Para a DJ e pesquisadora, a pista de dança é um lugar de memória. Uma conversa sobre garimpo afetivo, a magia da imprevisibilidade e como transformar uma história pessoal em experiência coletiva.

Dandarona é uma DJ e pesquisadora que trata a música como um diário e a pista de dança como um espaço de partilha. Seu “garimpo” não acontece em porões empoeirados, mas no cotidiano, em um contato diário com os sons que a cercam. É a partir daí que ela constrói narrativas que buscam a emoção e a imprevisibilidade, criando uma tensão particular entre a agressividade dos beats e a fluidez das ambiências. Sua trajetória, que vai do piano na igreja à transição de gênero, tem a música como fio condutor e principal forma de expressão. É esse repertório afetivo que ela usa como uma ponte para se conectar com o público. Nesta conversa, Dandarona fala sobre seu processo de pesquisa e como, no fim, cada set é um convite para que o público embarque em um “filme” sobre sua própria história.

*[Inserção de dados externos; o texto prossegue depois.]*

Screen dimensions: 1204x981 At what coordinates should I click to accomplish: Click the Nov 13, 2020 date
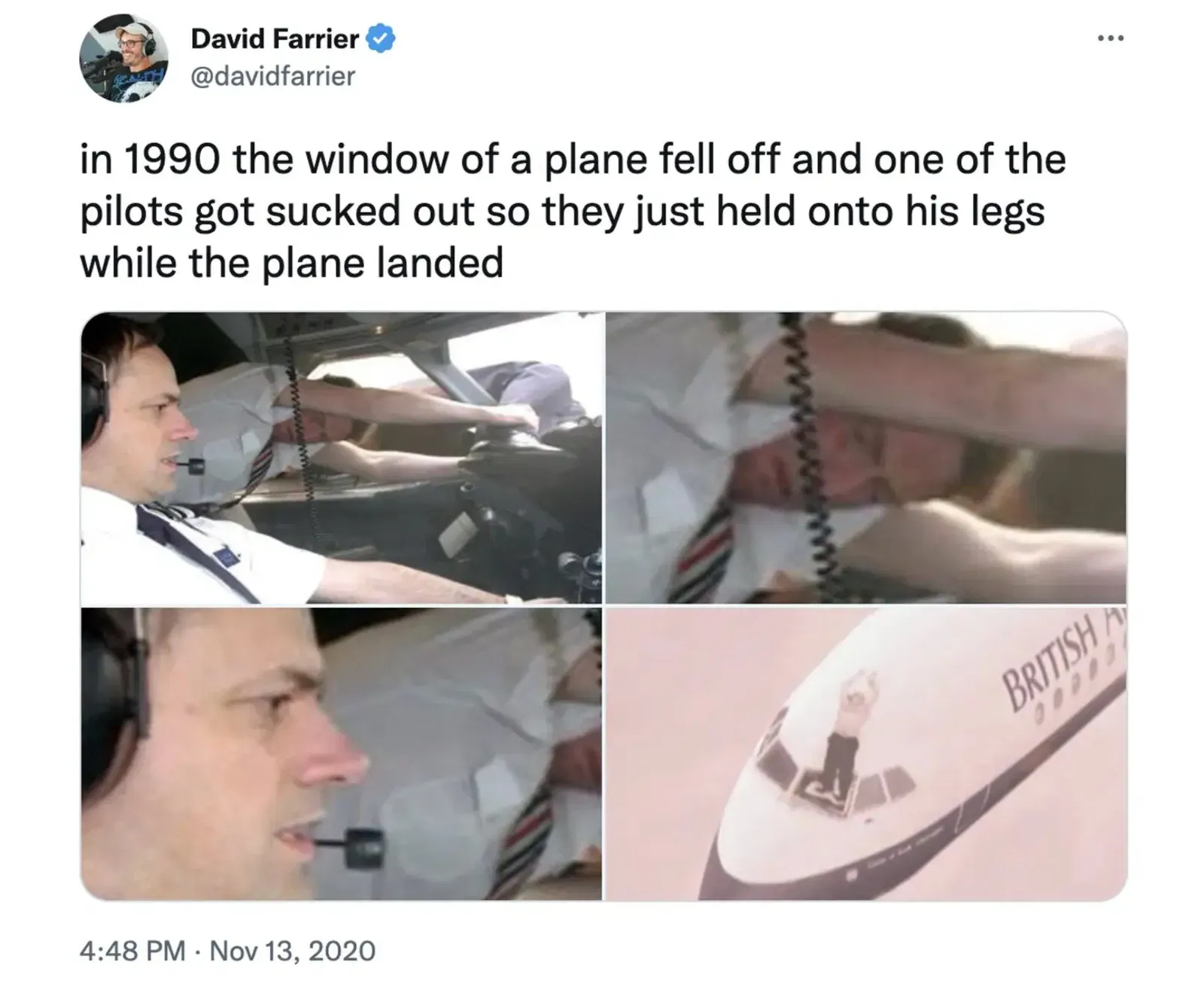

Seu trabalho como DJ e pesquisadora é, na essência, um ato de garimpo. O que, em geral, desperta sua atenção quando você está pesquisando? É uma batida, uma melodia, ou uma textura sonora que te diz que aquela faixa precisa ser compartilhada?
Sem dúvida, é um verdadeiro ato de garimpo. Meu processo de pesquisa acontece no dia a dia. Faço questão de integrá-lo à minha rotina, porque, para mim, a música está justamente nesse lugar: no cotidiano, nas vivências, no que está ao nosso redor o tempo todo. Claro que existem momentos em que paro para ouvir algo mais específico, especialmente quando estou me preparando para uma gig. Mas esse contato diário com diferentes sonoridades me ajuda a refinar o ouvido e a construir uma espécie de “timeline” sonora. Já passei por fases em que estava muito focada em elementos bem pontuais, como certos tipos de kick, e desenvolvi toda uma pesquisa em cima disso. Atualmente, tenho me interessado mais por ambiências, explorando sintetizadores, strings, pianos, como fiz no remix de Just Two, da Rose Gray, ou no remix de BASSDIVA para o Victin, que ainda não foi lançado. No fim das contas, o que me faz querer tocar uma faixa é a emoção que ela me provoca. É isso que guia minha curadoria e me motiva a compartilhar determinada música com o público.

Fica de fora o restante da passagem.